The widespread campaign inside and outside the country for the restoration of study rights for political prisoners removed in 1977, may have borne fruit. The Minister of Prisons announced in the House of Assembly on 12 May that "prisoners convicted of security crimes would have their study privileges restored". He also announced that the Commissioner of Prisons was studying the possibility of allowing such prisoners a daily newspaper. Mrs Helen Suzman MP called for a judicial commission to investigate parole or remission for security prisoners.

In early March a meeting took place of the Concerned Friends of the Prisoners of Conscience organisation, established by former detainees. The meeting discussed ways of assisting contacts between detainees and their relatives, and the fear of visiting detainees by relatives because of possible police intimidation.

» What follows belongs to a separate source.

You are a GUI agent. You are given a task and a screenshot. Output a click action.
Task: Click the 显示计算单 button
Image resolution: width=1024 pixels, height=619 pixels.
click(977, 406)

A group of United States Congressmen have launched a campaign to 'adopt' prisoners and banned people. The project's organiser, Mr Tom Downey, said individuals chosen would be those "who still cling to the hope of non-violent change". Letters would be sent to the South African Prime Minister, the Minister of Justice, prisoners and their families. Spokesmen for the programme's sponsors, the ad hoc Monitoring Group on Southern Africa, believe the project will help promote peaceful change in South Africa.

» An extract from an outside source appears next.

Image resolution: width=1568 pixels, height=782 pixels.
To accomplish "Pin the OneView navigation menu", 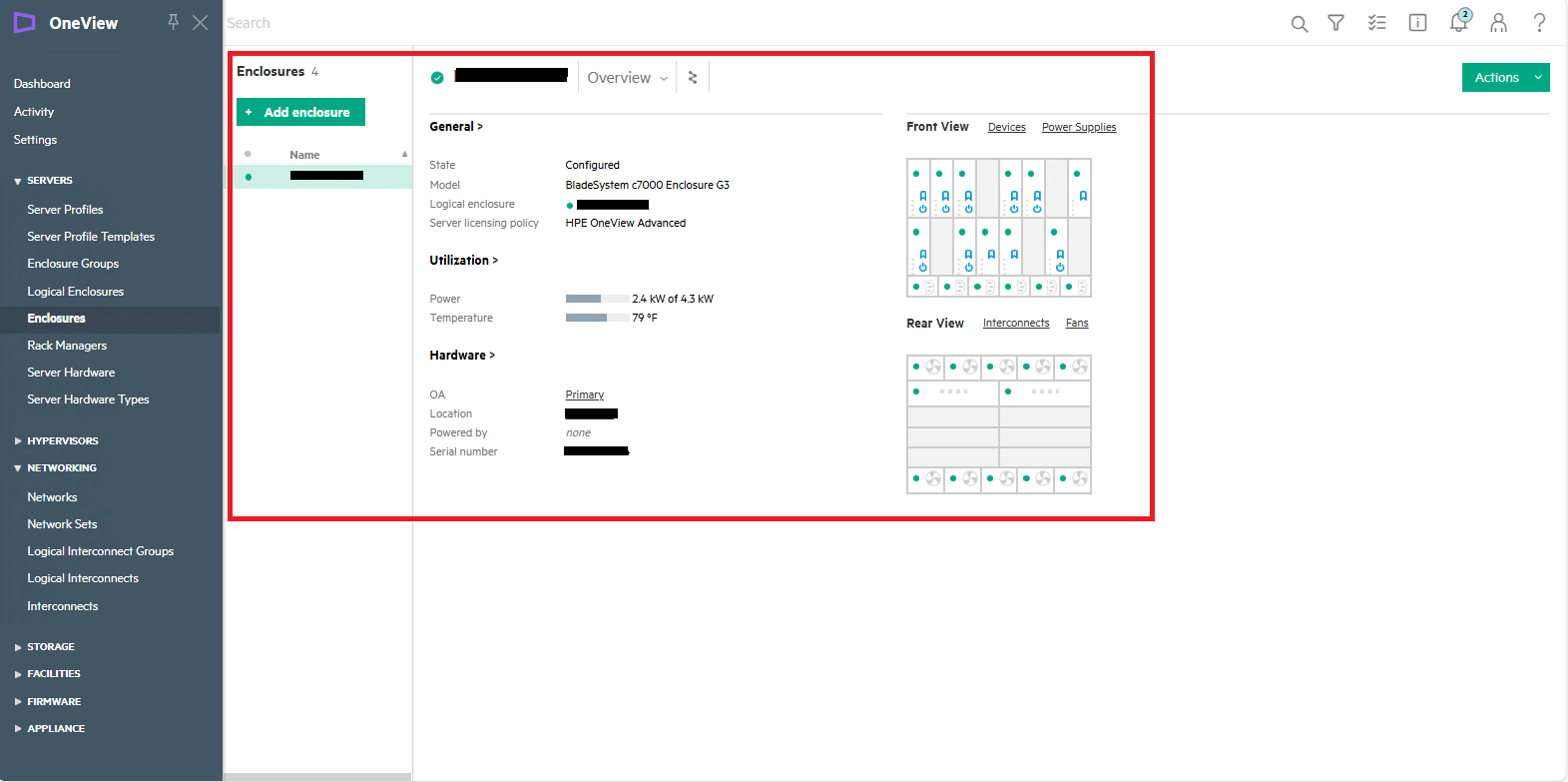I will click(x=173, y=22).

Families of political prisoners held at Pretoria Prison alleged in January that the prisoners were suffering as a result of the escape of Moumbaris, Jenkin and Lee. The Prisons Department denied this and added that it was "not the department's policy to comment on routine and administrative aspects concerning the administration of prisoners". The families now report that the prisoners have been moved to a section of Pretoria Central Prison, where it is thought there are few facilities. The political prisoners section from where the escape took place is being modified.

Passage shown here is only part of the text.